Marisa and I were having the time of our lives as we traveled across Java. I never knew what to expect around the next bend in the road but was thrilled when we entered a region where rice paddies crawled up the hillsides. I continuously pulled over as the views demanded more attention than I could allow while riding.
It was nice to find ourselves far from the hustle and bustle of Indonesia’s capital city of Jakarta. We were now in an area with clean air and natural splendor. I couldn’t stop clicking my camera’s trigger while looking through the viewfinder as I stared out in awe. Everything was coming along perfectly. Even though our motorcycle struggled to get up some of the inclines, it always chugged up the roads and led us to the hidden wonders that lay in the heart of Java, Indonesia.
As usual, Marisa had a few surprises for me. She often plugs in destinations on my phone of places that she has researched. I sometimes have no idea where we are off to, but know that it will most likely be awesome if Marisa chose the point of interest. That day’s surprise was an old Hindu temple that lay in the center of an island. A bamboo raft was our vessel to Candi Cangkuang, an 8th century temple in a quiet location surrounded by forests.
We were once again the only Westerners around and Marisa quickly became the main attraction in place of the Hindu temple. We were swarmed by schoolchildren who lined up one by one for a photo opportunity. Marisa was in her element, and I was feeling blissful as I stood in the shade of a large tree on this small island, breathing in fresh air while children laughed and danced around my wife. It was a pretty epic moment that made me smile and fully appreciate how lucky we are to be traveling around the world together.
But once back on the road, the yin and the yang of the universe quickly balanced each other back out. Marisa had a slight stumble and a bad fall when she dismounted the motorcycle at one of our roadside photo pitstops. She landed hard on her hand, and we weren’t sure if any of the small bones in her wrist had fractured. She made a squeal that melted my heart as soon as I heard it over the intercom. She lay in a ditch holding her arm and wincing in pain. She was able to carefully get back on the bike and we quickly revised our day’s route to the nearest hotel.
I pulled over at a convenience store to plug in a new destination on my phone, but when I tried to restart the motorcycle, the engine refused to turn over. I tried to diagnose the issue, but without knowing very much about the Pulsar Bajaj 220, all I could do was check the battery terminals and confirm that there was gas in the tank. Thankfully, there were small bike mechanics nearly every other storefront and I was able to flag someone over to take a quick look at the motorcycle.

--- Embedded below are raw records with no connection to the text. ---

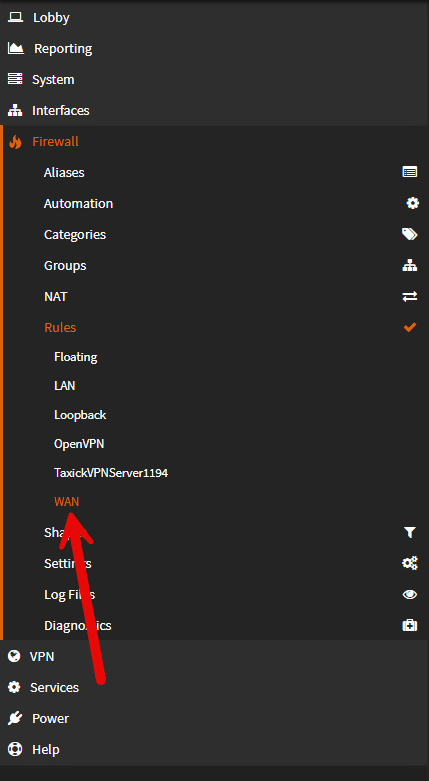Click the Categories tags icon
429x781 pixels.
point(410,234)
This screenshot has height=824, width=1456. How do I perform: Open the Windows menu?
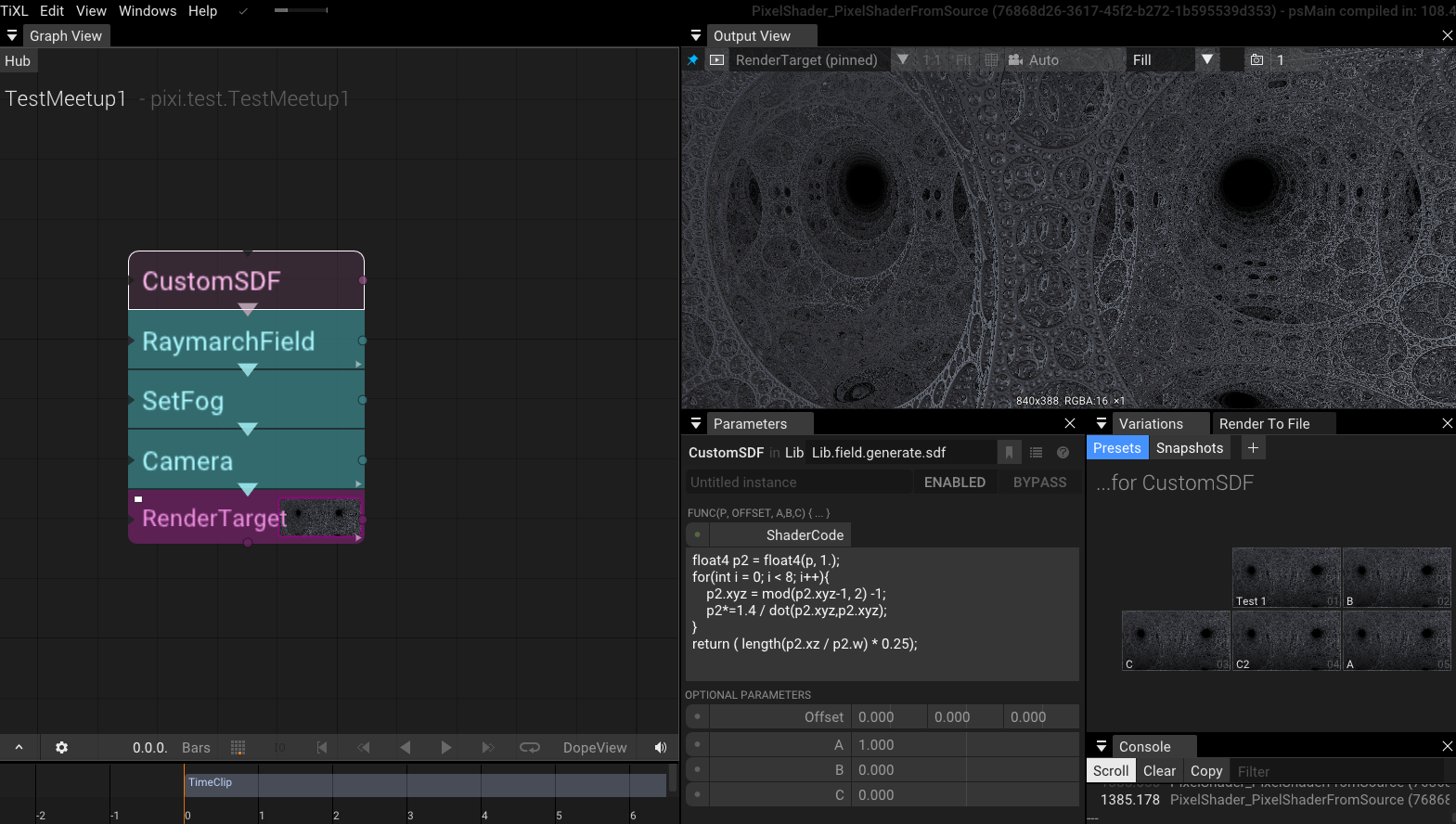pyautogui.click(x=148, y=11)
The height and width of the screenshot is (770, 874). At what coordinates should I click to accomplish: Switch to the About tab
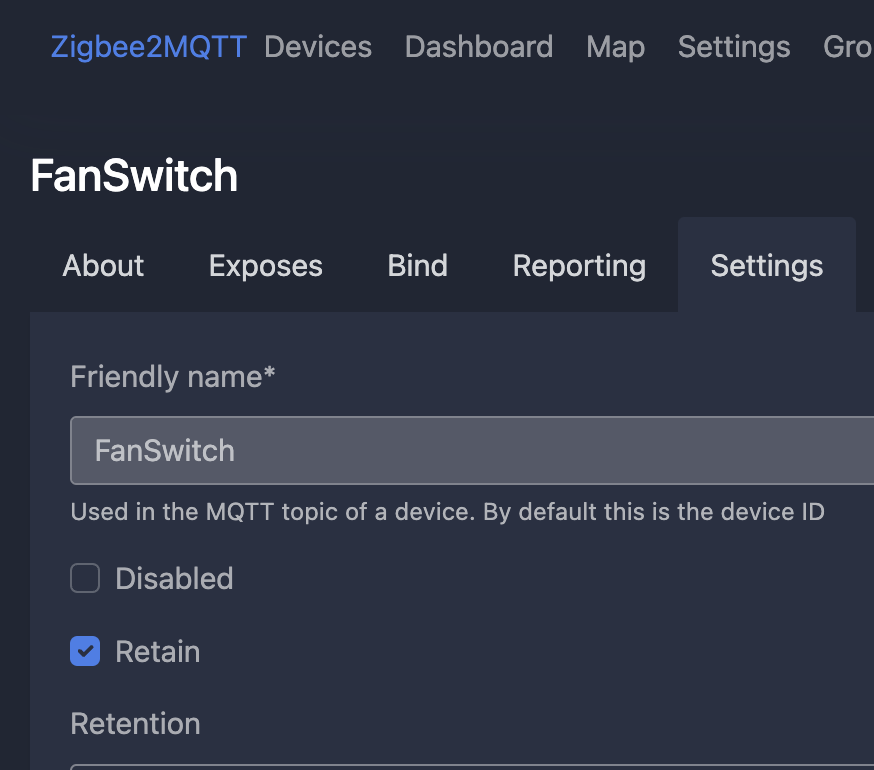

It turned out to be some corrosion on the battery terminal that was shorting out the main harness. It was something that I should have been able to figure out on my own, but my mind was focused on Marisa’s hurt wrist, and the need to get to a hotel as soon as possible. I paid the friendly roadside mechanic a handful of Rupiah, and Marisa and I got back on the road towards a much-needed hotel.
To confirm nothing was broken, we took a small bus to a hospital for an x-ray. After nervously waiting to see what the results of the x-rays were, it was verified that nothing had been broken! Marisa’s smile was back to full strength, and we were given some pain meds and a sling for her arm.
A lot had transpired since landing in Jakarta and we both needed a couple of days to reboot. We had seen amazing places and had met wonderful people in our short time on Java so far. The beauty of the rice fields, temples, and smiling faces of everyone that we came across outweighed the bumps in the road, our struggling motorcycle, body aches, and stomach issues.
Marisa and I were thankful for everything that we had experienced, and we couldn’t wait for what was around the next corner.